Aufgabe.
Entscheide für jede der Aussagen (a) bis (c), ob sie mit dem Textauszug über Leibniz und das Prinzip der Kontinuität übereinstimmt. Antworte jeweils mit Ja oder Nein und zitiere die ausschlaggebenden Worte des Textes wörtlich.
(a) Leibniz hält das Prinzip nur für die Geometrie für gültig.
(b) Nach Leibniz ist jeder gegebene Zustand durch den unmittelbar vorausgehenden auf natürliche Weise erklärbar.
(c) Die Kontinuität bezieht sich bei Leibniz nur auf Dinge, nicht auf Prozesse.

Textauszug.

──────

Leibniz ist »von der Allgemeingültigkeit und dem Wert dieses Prinzips nicht nur für die Geometrie [als der Wissenschaft von den Grenzen und der Größe des Kontinuums], sondern auch für die Physik vollkommen überzeugt«. Es impliziert seiner Ansicht nach darüber hinaus, daß alles im Universum so miteinander verbunden ist, daß »jeder gegebene Zustand nur durch den ihm unmittelbar voraufgehenden auf natürliche Weise erklärbar ist«[19]. Die Kontinuität bezieht sich also in Leibniz` Verständnis gleichermaßen auf Dinge wie auf Prozesse, deren Gesetzmäßigkeiten sich jeweils an den Übergängen zeigen. Und sie gilt, wie der noch vollständig in der Kontinuums-Ära der Physik befindliche Leibniz-Leser Ernst Cassirer 1902 schreibt, ebenso für die »Gesetzlichkeit der Naturdinge«, wie für die »Probleme der Naturerkenntnis«[20].

──────

Angezeigte Daten.
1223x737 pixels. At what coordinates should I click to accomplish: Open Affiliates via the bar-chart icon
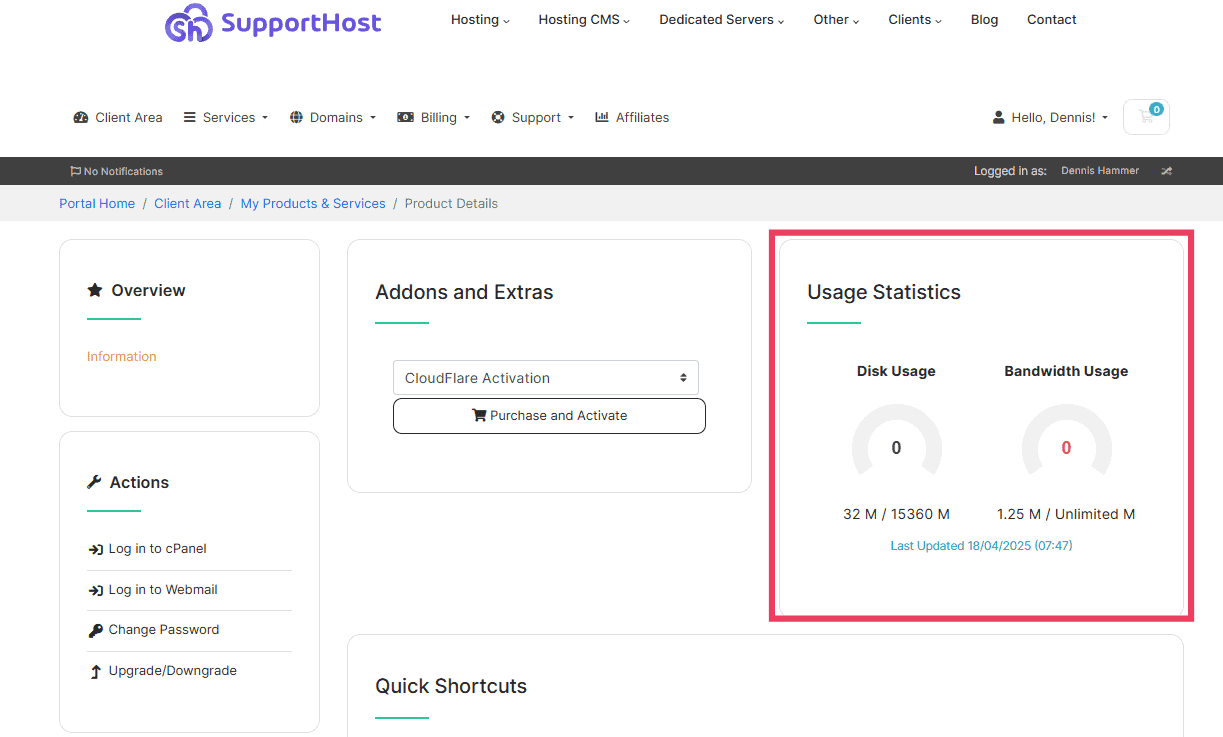pyautogui.click(x=601, y=117)
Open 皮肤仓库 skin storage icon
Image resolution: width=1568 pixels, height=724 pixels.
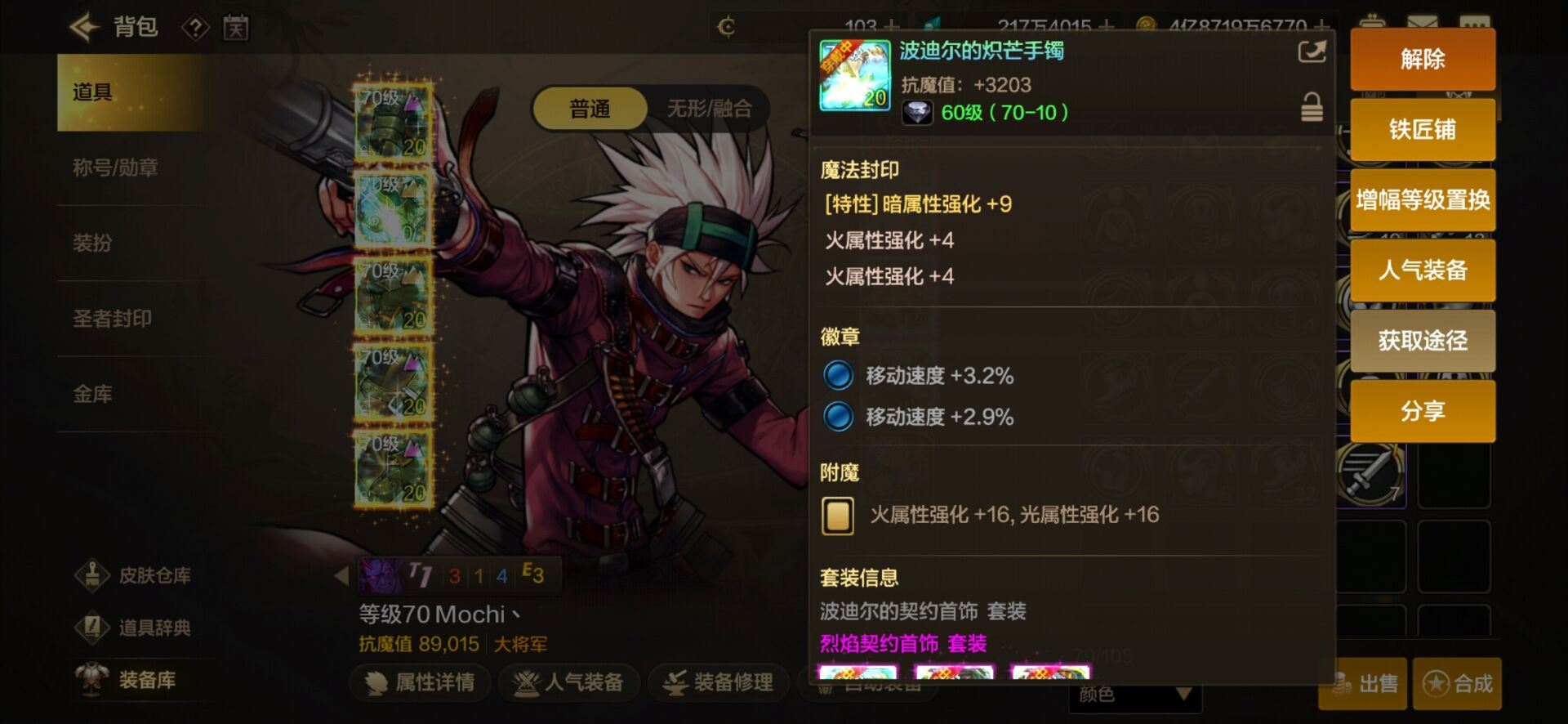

──────

Lösung.
(a) Nein: „sondern auch für die Physik vollkommen überzeugt“
(b) Ja: „jeder gegebene Zustand nur durch den ihm unmittelbar voraufgehenden auf natürliche Weise erklärbar ist“
(c) Nein: „gleichermaßen auf Dinge wie auf Prozesse“